The school district sends a teacher, Samuel Johnson, and an assistant, who run what Adams calls a one-room schoolhouse for students ranging from seventh through 11th grades, most of whom read on an elementary level, according to Adams. He said Johnson is certified in several areas, including special education, and does a good job with the resources he’s given.
Adams said the Justice Department hadn’t contacted the center since investigators left following the November 2009 investigation, but in the meantime the facility performed a self-assessment, which involved about 15 people from the community with differing expertise. That group found things to improve and issued a report immediately, Adams said.
For example, someone from the state Department of Health had concerns about food temperatures (the detention center contracts for meals with Corrections Corp. of America). Based on that, the facility bought infrared thermometers and now sends food back if it’s not hot enough, Adams said.

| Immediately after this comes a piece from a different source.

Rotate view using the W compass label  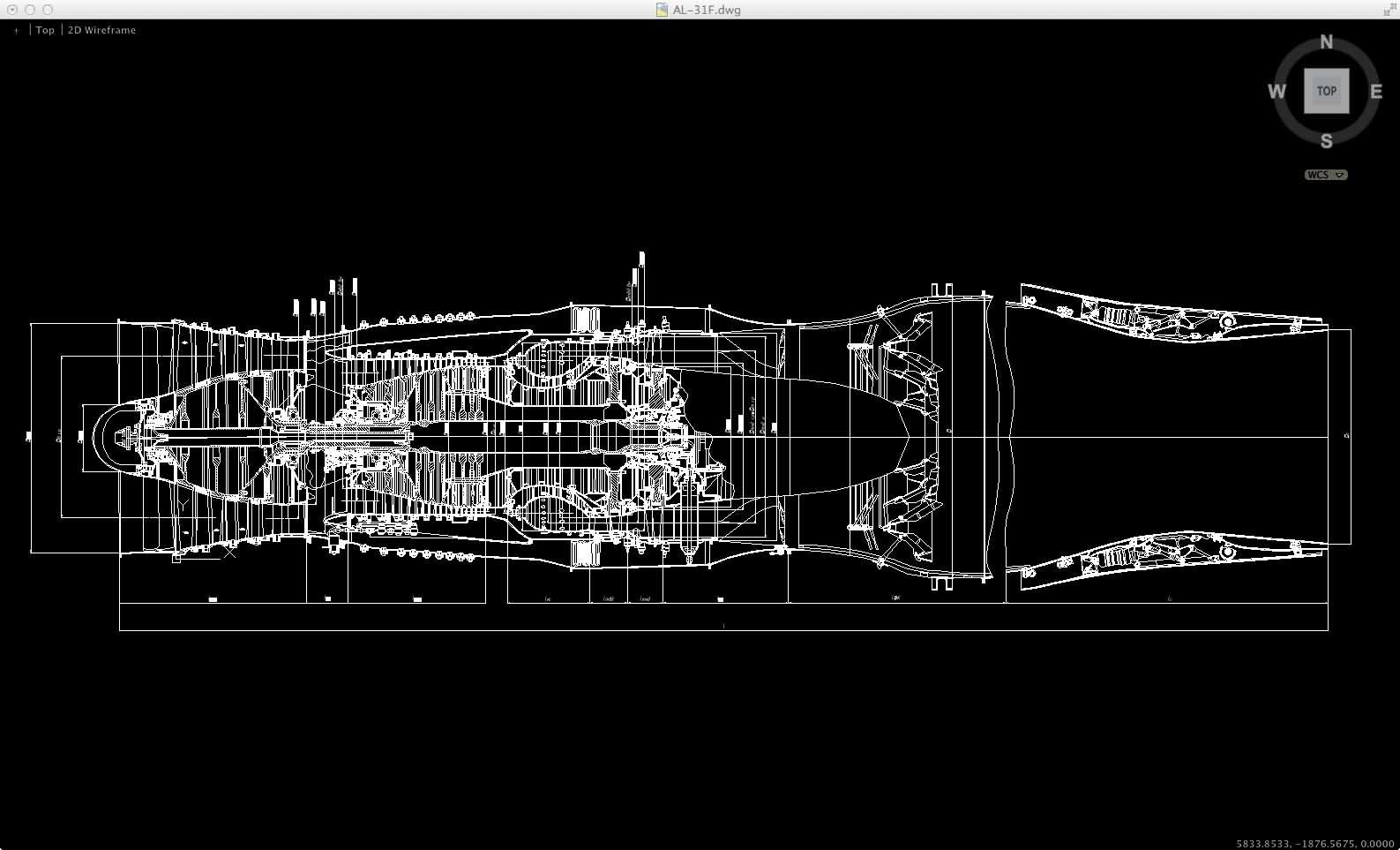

The Justice Department report thanked the detention center’s staff for their helpful and professional conduct during the investigation.
“We have every reason to believe that the County and the staff of LCJDC are committed to remedying deficiencies at the facility,” the report states.
However, at the end it threatens a lawsuit within 49 days of the county’s receipt of the report “in the unexpected event that we are unable to reach a resolution.” It said federal lawyers will be contacting Joyce Chiles, board attorney for Leflore County, to discuss the next steps in detail.
Chiles declined comment, and a Department of Justice spokesperson did not respond to requests for comment.
Adams said he doesn’t envision restrictions being placed.
“We certainly want to work with them, so I can’t foresee any type of lawsuit or even consent decree ever being necessary,” he said.
State Rep. Linda Whittington, D-Schlater, who serves on the House Juvenile Justice Committee, said she would call immediately and find out about the report after being informed of it Wednesday afternoon.
The Southern Poverty Law Center, which has filed lawsuits about abuse in juvenile facilities in Mississippi before, sent a copy of the Justice Department report to news media.
“The Department of Justice has exposed horrific and blatantly unconstitutional conditions children confined to the Leflore County Juvenile Detention Center face every day. This is not just a problem in Leflore County — detention centers throughout the state are rife with abusive conditions that harm our children and expose taxpayers to tremendous legal liability,” Jody Owens, an SPLC attorney, said in a prepared statement. “Juvenile Detention is at a point of crisis in Mississippi and the only out is for counties to take immediate action to end abuse in juvenile detention center and to develop less expensive, more effective alternatives to traditional jail cell detention.”
Adams said he had a conference call scheduled for 9 a.m. today with the Annie E. Casey Foundation, a Baltimore-based private charity that helps vulnerable children, to discuss improvement plans with its experts.